3 de junio: Mártires de Uganda, los jóvenes para los que el fuego era como agua
Carlos Lwanga, trabajador en la corte del tirano ugandés Mwanga, se convirtió en el líder espiritual de los cristianos y fue quemado en la hoguera con otros 50 mártires
«Es como si me estuvieras echando agua. Por favor, arrepiéntete y vuélvete cristiano como yo», le dijo Carlos Lwanga al funcionario del rey de Uganda que le estaba quemando vivo. Sus palabras recuerdan a las que pronunció san Lorenzo en los comienzos del cristianismo, cuando pidió a sus torturadores que le dieran la vuelta a la parrilla en la que estaba siendo asado a fuego, «porque por este lado ya estoy bien hecho». Es lo que tienen los mártires: una fuerza sobrenatural que les protege en el momento decisivo de la vida. Así lo vivieron los cristianos ugandeses que fueron martirizados junto a Lwanga.
Carlos nació el 1 de enero de 1860 y fue bautizado 25 años más tarde por el misionero francés Pere Giraud, cuando ya estaba al servicio de la corte del rey Mwanga. El monarca regía los destinos de su pueblo de un modo distinto al de su padre, Mutesa. Este había permitido la evangelización del país por parte de los padres blancos y de algunos misioneros anglicanos pero, al morir, su hijo los expulsó y los empujó a la clandestinidad, pues veía a los religiosos como representantes de potencias extranjeras que amenazaban su poder. A esto se añadía su pulsión por forzar relaciones sexuales con los muchachos de la corte: rechazarle significaba exponerse a una muerte segura.
Los primeros en ser perseguidos fueron los anglicanos. En 1885, muchos de ellos fueron vendidos a traficantes de esclavos árabes o directamente asesinados, como el obispo misionero inglés James Hannington. El mayordomo real Joseph Mukasa, muy cercano a Mwanga, se lo afeó, al igual que su costumbre de acosar a jóvenes y niños. Como castigo, el 15 de noviembre de 1885 fue decapitado y su muerte fue un aviso para todos los cristianos del país.
El rey ordenó entonces a Carlos Lwanga que tomara el relevo de Mukasa, sin saber que Lwanga se convertiría en el líder espiritual de muchos cristianos en la capital.
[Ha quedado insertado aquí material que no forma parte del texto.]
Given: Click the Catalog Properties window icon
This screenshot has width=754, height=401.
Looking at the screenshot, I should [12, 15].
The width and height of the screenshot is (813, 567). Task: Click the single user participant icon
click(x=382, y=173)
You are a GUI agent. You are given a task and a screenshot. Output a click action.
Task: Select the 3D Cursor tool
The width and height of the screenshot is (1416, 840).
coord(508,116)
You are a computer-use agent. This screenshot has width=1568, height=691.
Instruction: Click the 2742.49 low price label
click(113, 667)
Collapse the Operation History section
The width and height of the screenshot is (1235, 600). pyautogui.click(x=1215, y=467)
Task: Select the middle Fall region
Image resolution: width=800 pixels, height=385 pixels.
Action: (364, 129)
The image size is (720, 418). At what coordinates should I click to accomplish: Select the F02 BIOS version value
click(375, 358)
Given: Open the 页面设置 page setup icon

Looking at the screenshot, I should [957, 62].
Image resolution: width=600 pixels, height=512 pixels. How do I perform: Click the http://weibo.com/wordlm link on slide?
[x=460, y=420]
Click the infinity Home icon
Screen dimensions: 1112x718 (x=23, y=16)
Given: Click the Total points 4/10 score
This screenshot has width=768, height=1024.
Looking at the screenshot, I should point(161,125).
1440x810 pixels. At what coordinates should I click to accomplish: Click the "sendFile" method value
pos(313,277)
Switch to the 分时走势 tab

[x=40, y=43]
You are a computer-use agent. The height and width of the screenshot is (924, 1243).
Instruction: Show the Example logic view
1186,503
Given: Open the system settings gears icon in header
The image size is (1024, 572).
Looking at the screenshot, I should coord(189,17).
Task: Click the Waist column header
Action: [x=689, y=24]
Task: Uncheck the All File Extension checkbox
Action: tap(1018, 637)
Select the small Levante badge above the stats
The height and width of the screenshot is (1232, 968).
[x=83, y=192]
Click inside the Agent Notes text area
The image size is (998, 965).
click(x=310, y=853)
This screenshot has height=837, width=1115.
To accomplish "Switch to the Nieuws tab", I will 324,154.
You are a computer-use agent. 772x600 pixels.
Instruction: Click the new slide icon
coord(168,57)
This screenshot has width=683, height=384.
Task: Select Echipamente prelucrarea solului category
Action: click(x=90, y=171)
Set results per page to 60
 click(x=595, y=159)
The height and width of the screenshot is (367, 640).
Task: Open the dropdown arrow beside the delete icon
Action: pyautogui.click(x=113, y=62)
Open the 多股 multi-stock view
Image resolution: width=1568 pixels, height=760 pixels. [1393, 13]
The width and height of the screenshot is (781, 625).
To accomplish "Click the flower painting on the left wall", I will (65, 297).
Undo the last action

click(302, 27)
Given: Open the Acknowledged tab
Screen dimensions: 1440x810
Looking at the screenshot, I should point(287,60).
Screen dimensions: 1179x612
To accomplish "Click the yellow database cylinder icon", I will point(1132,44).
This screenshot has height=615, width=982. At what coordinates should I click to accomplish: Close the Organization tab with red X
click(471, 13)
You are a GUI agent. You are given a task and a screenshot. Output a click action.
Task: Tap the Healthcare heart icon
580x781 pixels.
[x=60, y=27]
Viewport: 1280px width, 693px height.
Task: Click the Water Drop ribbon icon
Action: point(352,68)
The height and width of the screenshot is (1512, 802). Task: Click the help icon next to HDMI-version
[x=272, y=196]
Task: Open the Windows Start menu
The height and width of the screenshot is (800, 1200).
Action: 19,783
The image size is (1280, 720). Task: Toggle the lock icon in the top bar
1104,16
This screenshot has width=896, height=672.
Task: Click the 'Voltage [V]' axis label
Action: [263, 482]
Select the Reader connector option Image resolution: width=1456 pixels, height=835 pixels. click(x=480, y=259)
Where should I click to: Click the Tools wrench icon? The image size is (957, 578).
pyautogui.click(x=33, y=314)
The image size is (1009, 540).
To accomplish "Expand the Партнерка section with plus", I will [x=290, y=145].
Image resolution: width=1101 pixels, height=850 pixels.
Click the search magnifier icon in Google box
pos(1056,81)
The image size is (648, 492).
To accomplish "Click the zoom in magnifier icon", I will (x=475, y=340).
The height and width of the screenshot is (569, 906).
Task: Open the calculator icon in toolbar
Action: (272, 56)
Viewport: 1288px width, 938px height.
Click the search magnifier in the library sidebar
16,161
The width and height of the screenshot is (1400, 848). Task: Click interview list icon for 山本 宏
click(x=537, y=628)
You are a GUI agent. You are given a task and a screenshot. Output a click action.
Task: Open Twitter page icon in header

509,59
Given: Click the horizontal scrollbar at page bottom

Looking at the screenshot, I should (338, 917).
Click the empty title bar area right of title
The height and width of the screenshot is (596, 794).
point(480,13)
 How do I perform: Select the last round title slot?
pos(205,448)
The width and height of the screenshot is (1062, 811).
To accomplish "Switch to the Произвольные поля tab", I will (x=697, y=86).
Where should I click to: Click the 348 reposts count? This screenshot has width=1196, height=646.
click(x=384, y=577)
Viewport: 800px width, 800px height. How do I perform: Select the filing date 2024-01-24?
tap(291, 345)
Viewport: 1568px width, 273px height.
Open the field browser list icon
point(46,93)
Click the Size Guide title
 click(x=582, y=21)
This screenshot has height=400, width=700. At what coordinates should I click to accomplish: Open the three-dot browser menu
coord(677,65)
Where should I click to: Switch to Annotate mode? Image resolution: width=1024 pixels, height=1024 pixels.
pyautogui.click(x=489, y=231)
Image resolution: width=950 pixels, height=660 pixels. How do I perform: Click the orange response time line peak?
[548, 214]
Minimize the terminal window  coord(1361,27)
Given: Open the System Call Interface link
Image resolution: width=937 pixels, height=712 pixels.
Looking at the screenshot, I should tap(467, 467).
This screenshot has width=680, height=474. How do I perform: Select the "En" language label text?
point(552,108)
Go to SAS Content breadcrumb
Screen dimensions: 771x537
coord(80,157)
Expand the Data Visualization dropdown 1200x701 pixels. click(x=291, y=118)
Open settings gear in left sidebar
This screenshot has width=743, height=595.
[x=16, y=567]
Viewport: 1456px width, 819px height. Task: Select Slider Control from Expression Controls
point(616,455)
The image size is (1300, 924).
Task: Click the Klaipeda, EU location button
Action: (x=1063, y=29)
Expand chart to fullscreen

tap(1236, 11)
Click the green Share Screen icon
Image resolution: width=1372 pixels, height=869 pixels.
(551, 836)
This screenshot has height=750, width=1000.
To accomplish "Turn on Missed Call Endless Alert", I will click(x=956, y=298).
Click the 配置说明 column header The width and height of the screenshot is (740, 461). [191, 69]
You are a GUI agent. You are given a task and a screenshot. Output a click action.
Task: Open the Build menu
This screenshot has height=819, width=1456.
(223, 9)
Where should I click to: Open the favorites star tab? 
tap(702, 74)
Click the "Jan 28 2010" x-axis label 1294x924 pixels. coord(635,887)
La misma noche en que asesinaron a su predecesor, Carlos se fue con otros catecúmenos a recibir el Bautismo de manera clandestina: temía que le llegara la muerte sin haber recibido el sacramento.
En pocos días logró que otras cien personas se bautizaran, algo ya difícil de ocultar en la corte. Cuando el rey se enteró de lo que estaba pasando a sus espaldas, enfurecido, mandó cerrar a cal y canto el recinto real. Carlos se temió lo peor y mandó llamar a otros cuatro catecúmenos, a los que bautizó él mismo esa noche.
Al día siguiente el rey reunió a todos sus cortesanos y los separó entre «los que rezan y los que no rezan», y prometió perdonar la vida a los que renegaran de su fe. 15 de ellos —todos menores de 25 años— se pusieron en la fila de los creyentes, y Mwaga les condenó a muerte.
Fueron conducidos a un lugar ritual de ejecución a 60 kilómetros de allí, junto a otros nueve anglicanos. Lo que en principio iba a ser un escarmiento público para la población se convirtió en un testimonio de fe en la vida más allá de la muerte, pues se iban animando unos a otros y a los que les veían en el camino les señalaban el cielo entre sonrisas.
Finalmente, fueron quemados en una hoguera inmensa preparada ex profeso para ellos. En ese lugar se levanta hoy el santuario de los Mártires de Uganda, meta de peregrinación de cientos de miles de africanos que cada año veneran allí su memoria.
«Hoy quiero recordar también a los mártires anglicanos, pues su muerte por Cristo testimonia el ecumenismo de la sangre», dijo el Papa Francisco en noviembre de 2015, cuando visitó el santuario de los Mártires de Uganda. Tanto católicos como anglicanos «cultivaron el don del Espíritu Santo en sus vidas y dieron libremente testimonio de su fe en Jesucristo, aun a costa de su vida, y muchos de ellos a muy temprana edad», dijo el Papa.
Poco antes, en un encuentro con la Comisión Internacional Anglicano-Católica, dijo ante representantes de ambas confesiones que el testimonio conjunto de los mártires «es un lazo fuerte que ya nos une, más allá de toda división», pues «la sangre de nuestros mártires nutre una nueva era de compromiso ecuménico, una nueva y apasionada voluntad de cumplir el mandato del Señor: que todos seamos uno».